Já Dilma, durante a ditadura, “ingressou em grupos armados, responsáveis por assaltos, sequestros, assassinatos” e foi casada com dois “terroristas”.
O PSDB considera Carlos Marighella como o Bin Laden brasileiro.
E os grupos que lutaram contra a ditadura militar são ascendentes do PCC (de fato, os tucanos têm trauma com o PCC...)
O que o “ex-terrorista” que integrou a ALN (Ação Libertadora Nacional) Aloysio Nunes Ferreira, grão-tucano que foi secretário da Casa Civil do governo Serra e ministro da Justiça de FHC, vai achar desse tipo de tratamento?
Aloysio Nunes não deve ter vergonha do seu passado de terrorista, assaltante, sequestrador e assassino (nas palavras do PSDB).

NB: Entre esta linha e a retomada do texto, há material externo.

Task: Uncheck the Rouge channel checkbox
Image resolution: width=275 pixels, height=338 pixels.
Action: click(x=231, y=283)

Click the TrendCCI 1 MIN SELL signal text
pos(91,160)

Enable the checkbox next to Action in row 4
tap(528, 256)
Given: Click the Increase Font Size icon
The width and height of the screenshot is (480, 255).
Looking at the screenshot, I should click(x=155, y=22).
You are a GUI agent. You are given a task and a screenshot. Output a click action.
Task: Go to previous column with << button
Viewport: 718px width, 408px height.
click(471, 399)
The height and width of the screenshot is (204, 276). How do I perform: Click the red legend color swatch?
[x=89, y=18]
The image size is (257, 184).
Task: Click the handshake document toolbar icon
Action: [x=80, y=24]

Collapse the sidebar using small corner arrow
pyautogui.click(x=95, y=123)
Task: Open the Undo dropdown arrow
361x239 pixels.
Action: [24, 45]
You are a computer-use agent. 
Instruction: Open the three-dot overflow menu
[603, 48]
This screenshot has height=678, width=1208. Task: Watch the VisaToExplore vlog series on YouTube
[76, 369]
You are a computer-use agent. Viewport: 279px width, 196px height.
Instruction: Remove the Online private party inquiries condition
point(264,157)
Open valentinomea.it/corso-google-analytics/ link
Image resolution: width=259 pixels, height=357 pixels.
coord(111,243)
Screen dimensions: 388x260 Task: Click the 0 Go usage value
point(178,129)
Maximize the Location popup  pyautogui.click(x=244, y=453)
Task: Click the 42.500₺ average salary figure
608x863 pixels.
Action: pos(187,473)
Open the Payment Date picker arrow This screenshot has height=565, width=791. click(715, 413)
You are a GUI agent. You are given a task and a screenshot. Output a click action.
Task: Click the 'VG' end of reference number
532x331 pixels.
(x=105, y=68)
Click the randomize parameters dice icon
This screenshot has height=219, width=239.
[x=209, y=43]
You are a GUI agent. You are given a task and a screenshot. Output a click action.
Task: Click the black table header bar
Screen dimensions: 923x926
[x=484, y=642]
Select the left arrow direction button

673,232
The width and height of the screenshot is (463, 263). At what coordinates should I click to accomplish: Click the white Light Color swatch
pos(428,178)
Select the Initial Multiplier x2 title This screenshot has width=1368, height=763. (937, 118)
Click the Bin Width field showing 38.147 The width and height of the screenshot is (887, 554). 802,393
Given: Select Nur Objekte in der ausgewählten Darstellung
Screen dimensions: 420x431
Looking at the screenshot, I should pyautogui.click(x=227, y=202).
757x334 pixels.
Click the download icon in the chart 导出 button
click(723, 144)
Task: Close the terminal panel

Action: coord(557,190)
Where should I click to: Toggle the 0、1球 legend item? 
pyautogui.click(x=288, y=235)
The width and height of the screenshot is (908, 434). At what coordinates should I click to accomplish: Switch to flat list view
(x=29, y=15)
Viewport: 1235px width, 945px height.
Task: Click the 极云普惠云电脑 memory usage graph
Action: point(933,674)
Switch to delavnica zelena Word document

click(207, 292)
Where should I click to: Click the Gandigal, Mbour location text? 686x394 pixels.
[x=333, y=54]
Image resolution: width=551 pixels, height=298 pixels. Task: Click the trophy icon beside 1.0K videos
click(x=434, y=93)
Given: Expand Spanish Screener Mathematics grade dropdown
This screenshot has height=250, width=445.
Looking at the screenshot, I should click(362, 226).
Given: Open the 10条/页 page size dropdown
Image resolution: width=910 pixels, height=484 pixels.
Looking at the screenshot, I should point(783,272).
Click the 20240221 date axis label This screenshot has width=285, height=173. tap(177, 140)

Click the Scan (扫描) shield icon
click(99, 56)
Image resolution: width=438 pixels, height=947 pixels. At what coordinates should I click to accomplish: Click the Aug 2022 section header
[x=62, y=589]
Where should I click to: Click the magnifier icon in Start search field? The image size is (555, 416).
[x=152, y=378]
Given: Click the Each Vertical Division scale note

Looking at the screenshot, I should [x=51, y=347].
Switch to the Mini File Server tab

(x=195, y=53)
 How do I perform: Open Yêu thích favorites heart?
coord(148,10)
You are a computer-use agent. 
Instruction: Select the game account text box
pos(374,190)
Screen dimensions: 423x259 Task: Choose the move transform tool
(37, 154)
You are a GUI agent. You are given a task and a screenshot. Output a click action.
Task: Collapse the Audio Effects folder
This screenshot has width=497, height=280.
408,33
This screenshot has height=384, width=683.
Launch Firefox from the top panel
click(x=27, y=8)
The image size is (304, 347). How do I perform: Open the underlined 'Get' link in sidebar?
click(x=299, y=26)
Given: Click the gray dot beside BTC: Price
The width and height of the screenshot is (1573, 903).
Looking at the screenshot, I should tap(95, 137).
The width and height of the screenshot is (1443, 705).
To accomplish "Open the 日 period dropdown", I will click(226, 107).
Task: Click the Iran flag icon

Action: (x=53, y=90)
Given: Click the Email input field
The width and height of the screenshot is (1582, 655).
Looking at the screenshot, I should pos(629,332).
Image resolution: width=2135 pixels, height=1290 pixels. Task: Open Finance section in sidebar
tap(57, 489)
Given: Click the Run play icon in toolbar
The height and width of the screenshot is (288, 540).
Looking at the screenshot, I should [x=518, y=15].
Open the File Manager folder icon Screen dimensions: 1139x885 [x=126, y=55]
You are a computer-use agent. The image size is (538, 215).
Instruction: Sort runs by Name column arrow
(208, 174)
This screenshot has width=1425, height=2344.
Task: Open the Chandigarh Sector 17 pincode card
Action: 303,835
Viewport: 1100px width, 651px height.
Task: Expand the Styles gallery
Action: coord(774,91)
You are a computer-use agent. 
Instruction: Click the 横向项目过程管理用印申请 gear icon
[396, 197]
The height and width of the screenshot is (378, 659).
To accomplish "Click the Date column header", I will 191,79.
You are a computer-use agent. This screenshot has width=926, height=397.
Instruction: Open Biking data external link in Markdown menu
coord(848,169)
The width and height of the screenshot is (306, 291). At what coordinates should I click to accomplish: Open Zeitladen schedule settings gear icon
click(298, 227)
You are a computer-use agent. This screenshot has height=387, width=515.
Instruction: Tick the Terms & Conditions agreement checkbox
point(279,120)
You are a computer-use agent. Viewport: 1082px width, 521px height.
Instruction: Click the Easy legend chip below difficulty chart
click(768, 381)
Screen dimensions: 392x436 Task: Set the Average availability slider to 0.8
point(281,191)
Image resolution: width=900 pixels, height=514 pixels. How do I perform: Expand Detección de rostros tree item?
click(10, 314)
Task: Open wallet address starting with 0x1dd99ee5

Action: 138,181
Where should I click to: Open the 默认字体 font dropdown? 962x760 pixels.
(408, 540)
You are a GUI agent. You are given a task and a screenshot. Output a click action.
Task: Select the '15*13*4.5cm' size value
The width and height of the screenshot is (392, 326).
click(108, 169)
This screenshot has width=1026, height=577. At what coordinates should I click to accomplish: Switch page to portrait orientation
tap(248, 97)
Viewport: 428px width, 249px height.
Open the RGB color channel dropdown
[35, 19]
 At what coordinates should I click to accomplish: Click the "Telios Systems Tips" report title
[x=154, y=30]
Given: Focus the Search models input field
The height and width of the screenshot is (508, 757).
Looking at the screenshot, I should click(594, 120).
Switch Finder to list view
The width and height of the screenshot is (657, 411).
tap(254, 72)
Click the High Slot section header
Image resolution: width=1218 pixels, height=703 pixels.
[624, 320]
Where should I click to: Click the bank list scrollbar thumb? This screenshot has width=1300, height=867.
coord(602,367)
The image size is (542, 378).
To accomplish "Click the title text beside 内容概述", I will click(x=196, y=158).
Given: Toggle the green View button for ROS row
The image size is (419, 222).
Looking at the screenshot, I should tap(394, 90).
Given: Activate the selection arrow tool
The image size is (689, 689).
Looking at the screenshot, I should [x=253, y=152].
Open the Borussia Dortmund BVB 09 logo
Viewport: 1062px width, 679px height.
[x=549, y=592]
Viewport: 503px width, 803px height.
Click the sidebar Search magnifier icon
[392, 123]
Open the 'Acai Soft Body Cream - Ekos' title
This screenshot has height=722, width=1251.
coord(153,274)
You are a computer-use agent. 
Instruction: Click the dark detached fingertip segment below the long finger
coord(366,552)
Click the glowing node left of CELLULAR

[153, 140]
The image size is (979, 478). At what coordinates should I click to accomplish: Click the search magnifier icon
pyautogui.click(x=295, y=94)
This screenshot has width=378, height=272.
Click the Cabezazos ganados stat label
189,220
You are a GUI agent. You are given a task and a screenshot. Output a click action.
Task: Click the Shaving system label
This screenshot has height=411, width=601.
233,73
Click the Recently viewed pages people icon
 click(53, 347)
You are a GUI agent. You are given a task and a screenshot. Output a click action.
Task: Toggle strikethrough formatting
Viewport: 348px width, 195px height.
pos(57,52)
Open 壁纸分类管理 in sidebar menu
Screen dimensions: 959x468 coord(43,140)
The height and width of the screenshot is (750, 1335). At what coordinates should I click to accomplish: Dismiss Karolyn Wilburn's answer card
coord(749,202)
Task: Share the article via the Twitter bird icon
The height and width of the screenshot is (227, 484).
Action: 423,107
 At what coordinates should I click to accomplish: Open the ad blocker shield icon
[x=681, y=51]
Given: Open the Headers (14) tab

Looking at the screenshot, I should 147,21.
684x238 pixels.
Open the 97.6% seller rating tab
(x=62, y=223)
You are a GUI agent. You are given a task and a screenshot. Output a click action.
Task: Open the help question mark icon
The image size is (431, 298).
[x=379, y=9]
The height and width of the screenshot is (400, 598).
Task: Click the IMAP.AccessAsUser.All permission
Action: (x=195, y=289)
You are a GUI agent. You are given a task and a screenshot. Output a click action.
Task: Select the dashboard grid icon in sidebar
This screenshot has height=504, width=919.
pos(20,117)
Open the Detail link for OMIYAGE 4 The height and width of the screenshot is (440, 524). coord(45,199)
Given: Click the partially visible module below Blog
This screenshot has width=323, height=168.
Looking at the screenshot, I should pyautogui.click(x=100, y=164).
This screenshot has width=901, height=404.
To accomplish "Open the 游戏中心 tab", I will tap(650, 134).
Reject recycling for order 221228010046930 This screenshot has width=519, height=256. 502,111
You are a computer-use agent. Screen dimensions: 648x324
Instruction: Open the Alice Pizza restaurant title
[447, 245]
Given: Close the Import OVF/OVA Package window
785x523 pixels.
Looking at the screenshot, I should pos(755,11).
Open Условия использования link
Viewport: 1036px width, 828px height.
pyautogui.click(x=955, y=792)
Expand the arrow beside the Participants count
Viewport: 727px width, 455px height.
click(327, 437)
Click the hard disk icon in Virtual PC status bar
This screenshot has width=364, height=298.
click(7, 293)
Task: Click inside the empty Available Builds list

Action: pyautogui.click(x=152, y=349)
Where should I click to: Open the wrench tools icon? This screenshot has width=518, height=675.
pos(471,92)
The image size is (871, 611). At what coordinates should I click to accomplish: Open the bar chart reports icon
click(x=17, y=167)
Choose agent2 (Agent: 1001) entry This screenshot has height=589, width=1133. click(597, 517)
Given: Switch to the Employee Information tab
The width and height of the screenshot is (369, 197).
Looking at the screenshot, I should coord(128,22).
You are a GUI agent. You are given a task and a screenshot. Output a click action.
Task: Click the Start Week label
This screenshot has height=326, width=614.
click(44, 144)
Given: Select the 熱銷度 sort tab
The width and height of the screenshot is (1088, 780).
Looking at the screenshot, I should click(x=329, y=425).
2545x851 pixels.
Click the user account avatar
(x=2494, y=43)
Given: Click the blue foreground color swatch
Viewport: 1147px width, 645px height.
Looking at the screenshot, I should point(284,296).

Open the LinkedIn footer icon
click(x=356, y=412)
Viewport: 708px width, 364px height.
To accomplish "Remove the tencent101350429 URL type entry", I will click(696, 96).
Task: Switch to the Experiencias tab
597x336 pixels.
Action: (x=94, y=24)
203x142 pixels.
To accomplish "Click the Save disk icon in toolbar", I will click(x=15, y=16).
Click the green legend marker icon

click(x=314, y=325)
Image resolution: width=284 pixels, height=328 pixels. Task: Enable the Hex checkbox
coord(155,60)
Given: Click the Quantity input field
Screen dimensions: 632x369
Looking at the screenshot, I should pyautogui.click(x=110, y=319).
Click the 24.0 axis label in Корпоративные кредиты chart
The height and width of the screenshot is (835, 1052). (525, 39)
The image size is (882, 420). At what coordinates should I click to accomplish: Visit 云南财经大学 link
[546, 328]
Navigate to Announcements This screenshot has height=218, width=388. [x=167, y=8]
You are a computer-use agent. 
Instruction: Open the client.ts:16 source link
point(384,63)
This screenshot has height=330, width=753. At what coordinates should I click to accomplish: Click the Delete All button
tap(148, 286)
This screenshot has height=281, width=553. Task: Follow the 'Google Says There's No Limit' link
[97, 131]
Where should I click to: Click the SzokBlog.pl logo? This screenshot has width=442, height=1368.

Tanto que estava na mesa da solenidade que deu a Carlos Marighella o título de Cidadão Paulistano, na Câmara dos Vereadores de São Paulo, no dia 4 de novembro de 2009 (exatos 40 anos depois do seu assassinato).
Aloysio Nunes é o primeiro da direita.
Estranho é que o PSDB nasceu do PMDB, que combateu a ditadura, mas adota agora a mesma fraseologia dos tempos autoritários, que era usada para legitimar os assassinatos dos seus inimigos... Deve ser a companhia do DEM (descendente da Arena).